I used console.log() to check the value of the argument in called function, so I know Im not doing right. But, i dont know how to make it work...
Here's what I have:
#------------------------Model------------------------
App.Monster = Ember.Object.extend({
name: "",
hp: 0,
isDead : false,
isDeadChanged: function(target, value){
App.monstersController.kill(target);
}.observes('isDead')
});
#------------------------Controller------------------------
App.monstersController = Ember.ArrayProxy.create({
content:[],
createMonster: function(name,hp){
var monster = App.Monster.create({name:name});
this.pushObject(monster);
},
kill: function(target){
//I Want the selected object to hide by using Jquery hide method!!
$('target').hide();
this.removeObject(target);
},
#------------------------HTML FILE------------------------
{{#each App.monstersController contentBinding="App.monstersController.content" tagName="ul"}}
<li>
{{view Ember.Checkbox checkedBinding="isDead"}}
<label for="" {{bindAttr class="isDead"}}>{{name}}</label>
</li>
{{/each}}
Generally bringing your DOM scripting patterns to Ember isn't going work, since Ember isn't about DOM manipulation it's about describing your application using objects. The DOM representation of your application will update automatically to reflect the state of its underlying data objects.
Ember.View tracks its visibility (and the visibility of its child views) with the isVisible property and will handle toggling the it's DOM representation for you. You should try to uncover the semantic object meaning of visibility for a given view context.

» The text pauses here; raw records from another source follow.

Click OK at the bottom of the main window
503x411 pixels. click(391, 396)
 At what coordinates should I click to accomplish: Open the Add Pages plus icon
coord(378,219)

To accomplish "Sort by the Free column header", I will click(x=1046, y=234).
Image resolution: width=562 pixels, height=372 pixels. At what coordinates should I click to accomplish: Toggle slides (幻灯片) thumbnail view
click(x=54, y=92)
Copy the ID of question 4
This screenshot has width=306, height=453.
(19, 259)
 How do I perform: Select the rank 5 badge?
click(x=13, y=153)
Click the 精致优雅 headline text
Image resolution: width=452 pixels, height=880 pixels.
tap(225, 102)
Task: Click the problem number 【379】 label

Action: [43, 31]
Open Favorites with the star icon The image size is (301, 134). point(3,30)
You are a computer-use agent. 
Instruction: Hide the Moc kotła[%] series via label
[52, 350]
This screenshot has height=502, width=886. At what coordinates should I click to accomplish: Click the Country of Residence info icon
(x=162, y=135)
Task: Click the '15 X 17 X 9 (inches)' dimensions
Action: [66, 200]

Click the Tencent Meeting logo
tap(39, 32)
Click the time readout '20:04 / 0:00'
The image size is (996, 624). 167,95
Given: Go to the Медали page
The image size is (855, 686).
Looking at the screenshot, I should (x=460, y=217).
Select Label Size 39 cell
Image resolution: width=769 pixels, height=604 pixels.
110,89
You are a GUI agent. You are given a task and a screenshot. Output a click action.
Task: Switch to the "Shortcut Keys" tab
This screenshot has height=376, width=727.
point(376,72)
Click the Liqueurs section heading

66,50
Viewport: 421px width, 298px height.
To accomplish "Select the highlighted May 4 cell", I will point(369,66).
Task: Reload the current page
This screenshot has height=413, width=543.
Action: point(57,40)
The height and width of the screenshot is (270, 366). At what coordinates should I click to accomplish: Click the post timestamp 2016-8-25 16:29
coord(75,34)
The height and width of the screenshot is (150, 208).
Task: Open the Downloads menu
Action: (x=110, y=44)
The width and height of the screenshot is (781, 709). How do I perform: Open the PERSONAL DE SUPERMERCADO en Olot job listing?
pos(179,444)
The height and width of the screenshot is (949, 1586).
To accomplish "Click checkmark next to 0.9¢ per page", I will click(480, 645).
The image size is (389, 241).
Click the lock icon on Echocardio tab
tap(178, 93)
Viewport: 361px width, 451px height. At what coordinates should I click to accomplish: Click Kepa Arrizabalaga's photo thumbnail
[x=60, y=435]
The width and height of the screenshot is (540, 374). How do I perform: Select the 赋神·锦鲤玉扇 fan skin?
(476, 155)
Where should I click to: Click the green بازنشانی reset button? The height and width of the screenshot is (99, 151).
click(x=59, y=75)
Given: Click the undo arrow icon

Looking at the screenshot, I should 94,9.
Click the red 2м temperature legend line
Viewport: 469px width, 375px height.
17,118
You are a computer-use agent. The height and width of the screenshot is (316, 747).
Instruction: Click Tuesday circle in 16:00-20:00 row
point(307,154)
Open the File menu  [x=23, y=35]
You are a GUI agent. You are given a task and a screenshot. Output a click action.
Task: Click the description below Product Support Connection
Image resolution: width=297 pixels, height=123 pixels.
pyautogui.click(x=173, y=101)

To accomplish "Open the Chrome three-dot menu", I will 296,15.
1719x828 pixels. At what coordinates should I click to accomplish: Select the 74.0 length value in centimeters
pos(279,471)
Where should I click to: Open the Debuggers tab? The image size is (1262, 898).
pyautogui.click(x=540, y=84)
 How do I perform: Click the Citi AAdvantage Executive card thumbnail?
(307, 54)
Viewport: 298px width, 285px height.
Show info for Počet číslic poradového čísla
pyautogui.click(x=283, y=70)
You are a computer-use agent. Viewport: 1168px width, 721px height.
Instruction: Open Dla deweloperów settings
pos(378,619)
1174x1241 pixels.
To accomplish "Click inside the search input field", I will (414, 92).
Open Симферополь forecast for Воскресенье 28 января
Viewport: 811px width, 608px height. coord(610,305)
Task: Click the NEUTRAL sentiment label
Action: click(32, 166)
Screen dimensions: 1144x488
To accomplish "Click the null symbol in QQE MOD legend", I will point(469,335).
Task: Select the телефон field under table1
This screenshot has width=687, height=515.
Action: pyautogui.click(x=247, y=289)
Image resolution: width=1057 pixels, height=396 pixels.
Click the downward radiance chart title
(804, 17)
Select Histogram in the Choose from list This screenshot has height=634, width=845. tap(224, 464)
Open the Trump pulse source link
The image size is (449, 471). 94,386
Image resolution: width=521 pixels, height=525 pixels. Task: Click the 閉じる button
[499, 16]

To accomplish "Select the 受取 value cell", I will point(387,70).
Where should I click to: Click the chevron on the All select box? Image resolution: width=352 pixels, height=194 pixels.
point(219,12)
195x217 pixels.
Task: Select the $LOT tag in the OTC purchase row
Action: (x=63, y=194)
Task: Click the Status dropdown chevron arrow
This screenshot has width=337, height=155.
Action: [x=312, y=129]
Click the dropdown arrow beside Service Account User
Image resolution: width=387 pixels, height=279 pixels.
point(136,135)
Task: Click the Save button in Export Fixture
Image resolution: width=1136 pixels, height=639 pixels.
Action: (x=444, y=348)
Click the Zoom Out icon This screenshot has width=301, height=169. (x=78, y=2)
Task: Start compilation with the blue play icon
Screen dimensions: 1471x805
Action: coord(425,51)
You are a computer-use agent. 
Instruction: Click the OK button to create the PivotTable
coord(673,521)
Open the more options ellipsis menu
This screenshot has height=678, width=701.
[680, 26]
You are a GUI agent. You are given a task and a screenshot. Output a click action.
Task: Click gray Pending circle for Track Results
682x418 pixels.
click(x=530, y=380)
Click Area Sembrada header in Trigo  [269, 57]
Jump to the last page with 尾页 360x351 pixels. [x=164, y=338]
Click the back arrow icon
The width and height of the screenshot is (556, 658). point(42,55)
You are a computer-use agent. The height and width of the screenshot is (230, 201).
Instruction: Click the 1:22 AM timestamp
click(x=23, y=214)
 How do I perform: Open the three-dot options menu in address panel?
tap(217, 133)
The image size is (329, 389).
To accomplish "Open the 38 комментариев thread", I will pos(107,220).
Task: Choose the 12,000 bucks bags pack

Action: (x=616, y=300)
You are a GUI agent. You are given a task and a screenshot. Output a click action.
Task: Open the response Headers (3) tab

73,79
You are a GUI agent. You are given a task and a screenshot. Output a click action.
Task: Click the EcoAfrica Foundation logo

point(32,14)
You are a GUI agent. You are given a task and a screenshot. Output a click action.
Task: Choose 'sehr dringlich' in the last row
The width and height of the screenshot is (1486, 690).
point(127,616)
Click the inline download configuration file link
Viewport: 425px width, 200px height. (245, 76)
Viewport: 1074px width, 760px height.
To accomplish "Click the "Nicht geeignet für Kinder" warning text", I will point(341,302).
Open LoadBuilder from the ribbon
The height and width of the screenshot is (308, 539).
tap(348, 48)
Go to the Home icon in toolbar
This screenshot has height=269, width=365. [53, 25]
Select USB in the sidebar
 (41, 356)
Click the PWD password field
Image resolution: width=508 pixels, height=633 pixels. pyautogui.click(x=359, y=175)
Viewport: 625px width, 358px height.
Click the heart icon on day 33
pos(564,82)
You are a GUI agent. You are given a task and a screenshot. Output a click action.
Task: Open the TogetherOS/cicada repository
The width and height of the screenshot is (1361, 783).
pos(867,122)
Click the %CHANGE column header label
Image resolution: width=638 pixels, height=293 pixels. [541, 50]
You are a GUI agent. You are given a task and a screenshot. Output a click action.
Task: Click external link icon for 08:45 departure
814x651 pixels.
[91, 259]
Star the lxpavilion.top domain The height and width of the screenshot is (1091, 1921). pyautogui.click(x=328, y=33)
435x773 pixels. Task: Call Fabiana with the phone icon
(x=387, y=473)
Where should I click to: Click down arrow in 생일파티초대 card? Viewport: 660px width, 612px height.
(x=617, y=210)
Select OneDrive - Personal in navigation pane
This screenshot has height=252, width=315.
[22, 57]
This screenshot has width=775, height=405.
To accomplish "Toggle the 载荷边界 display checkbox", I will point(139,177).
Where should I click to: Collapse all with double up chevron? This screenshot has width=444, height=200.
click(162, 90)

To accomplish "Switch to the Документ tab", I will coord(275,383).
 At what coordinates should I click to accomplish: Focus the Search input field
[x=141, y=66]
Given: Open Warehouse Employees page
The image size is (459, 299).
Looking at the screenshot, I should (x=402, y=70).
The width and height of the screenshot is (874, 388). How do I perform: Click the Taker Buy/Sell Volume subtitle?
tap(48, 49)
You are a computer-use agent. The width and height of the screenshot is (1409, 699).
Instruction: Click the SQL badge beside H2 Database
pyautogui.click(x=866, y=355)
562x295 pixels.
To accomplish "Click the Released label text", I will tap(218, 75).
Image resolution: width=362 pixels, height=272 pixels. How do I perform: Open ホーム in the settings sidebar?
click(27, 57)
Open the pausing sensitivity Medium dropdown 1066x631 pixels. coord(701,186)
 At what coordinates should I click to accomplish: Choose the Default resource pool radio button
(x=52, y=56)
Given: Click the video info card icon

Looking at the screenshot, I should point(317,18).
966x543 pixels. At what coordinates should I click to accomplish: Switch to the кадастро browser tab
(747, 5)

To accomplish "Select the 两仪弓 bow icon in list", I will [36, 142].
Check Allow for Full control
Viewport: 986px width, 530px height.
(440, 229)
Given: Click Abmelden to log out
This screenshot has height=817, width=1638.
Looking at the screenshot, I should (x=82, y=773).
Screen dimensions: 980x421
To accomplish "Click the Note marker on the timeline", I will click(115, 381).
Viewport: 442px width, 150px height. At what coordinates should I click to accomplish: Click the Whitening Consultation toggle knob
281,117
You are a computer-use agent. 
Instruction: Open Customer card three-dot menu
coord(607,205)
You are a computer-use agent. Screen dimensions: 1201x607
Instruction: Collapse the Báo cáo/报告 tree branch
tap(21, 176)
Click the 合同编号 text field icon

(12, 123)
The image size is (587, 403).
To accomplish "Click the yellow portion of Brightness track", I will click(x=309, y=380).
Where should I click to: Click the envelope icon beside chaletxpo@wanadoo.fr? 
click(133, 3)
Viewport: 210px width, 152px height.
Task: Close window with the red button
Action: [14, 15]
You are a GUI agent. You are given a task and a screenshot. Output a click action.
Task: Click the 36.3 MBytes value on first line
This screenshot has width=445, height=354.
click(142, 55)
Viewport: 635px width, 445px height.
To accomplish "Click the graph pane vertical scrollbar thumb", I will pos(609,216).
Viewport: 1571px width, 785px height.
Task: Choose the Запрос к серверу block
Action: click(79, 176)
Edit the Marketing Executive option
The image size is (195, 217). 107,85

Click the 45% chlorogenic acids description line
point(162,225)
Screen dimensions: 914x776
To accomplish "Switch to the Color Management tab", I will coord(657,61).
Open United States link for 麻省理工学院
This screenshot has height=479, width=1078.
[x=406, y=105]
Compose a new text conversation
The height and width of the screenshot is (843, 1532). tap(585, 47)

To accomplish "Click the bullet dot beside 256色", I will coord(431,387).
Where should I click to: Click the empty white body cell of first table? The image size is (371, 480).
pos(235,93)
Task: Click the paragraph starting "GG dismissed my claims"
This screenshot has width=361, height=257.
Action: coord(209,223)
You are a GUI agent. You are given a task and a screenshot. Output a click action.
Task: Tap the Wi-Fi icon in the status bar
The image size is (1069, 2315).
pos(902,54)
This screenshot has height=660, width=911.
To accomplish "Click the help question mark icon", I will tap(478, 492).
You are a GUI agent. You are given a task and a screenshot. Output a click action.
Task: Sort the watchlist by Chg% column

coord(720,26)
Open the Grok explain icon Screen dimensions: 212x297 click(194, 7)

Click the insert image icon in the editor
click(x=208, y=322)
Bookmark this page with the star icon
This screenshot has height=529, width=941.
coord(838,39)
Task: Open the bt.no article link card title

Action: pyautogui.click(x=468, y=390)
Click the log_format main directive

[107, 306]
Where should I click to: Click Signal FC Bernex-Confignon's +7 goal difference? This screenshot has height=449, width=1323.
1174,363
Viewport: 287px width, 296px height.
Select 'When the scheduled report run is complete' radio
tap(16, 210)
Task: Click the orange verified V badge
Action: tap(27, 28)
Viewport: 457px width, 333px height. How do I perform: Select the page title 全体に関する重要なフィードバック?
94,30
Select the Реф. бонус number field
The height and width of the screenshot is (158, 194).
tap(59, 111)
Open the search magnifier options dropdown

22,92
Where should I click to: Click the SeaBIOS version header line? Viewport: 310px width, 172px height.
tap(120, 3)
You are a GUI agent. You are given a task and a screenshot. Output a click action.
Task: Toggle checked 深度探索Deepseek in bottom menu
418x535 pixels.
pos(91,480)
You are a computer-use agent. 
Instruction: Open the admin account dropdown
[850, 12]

For example, if you decided finished items in a todo list shouldn't be visible, you'd do:
{{#each item in controller}}
{{view App.TodoItemView isVisibileBinding="item.isComplete"}} <a {{action kill item}}>Done!</a>
{{/each}}
Don't quote target.
kill: function(target){
//I Want the selected object to hide by using Jquery hide method!!
$(target).hide();
this.removeObject(target);
},
$('target') looks for <target> elements.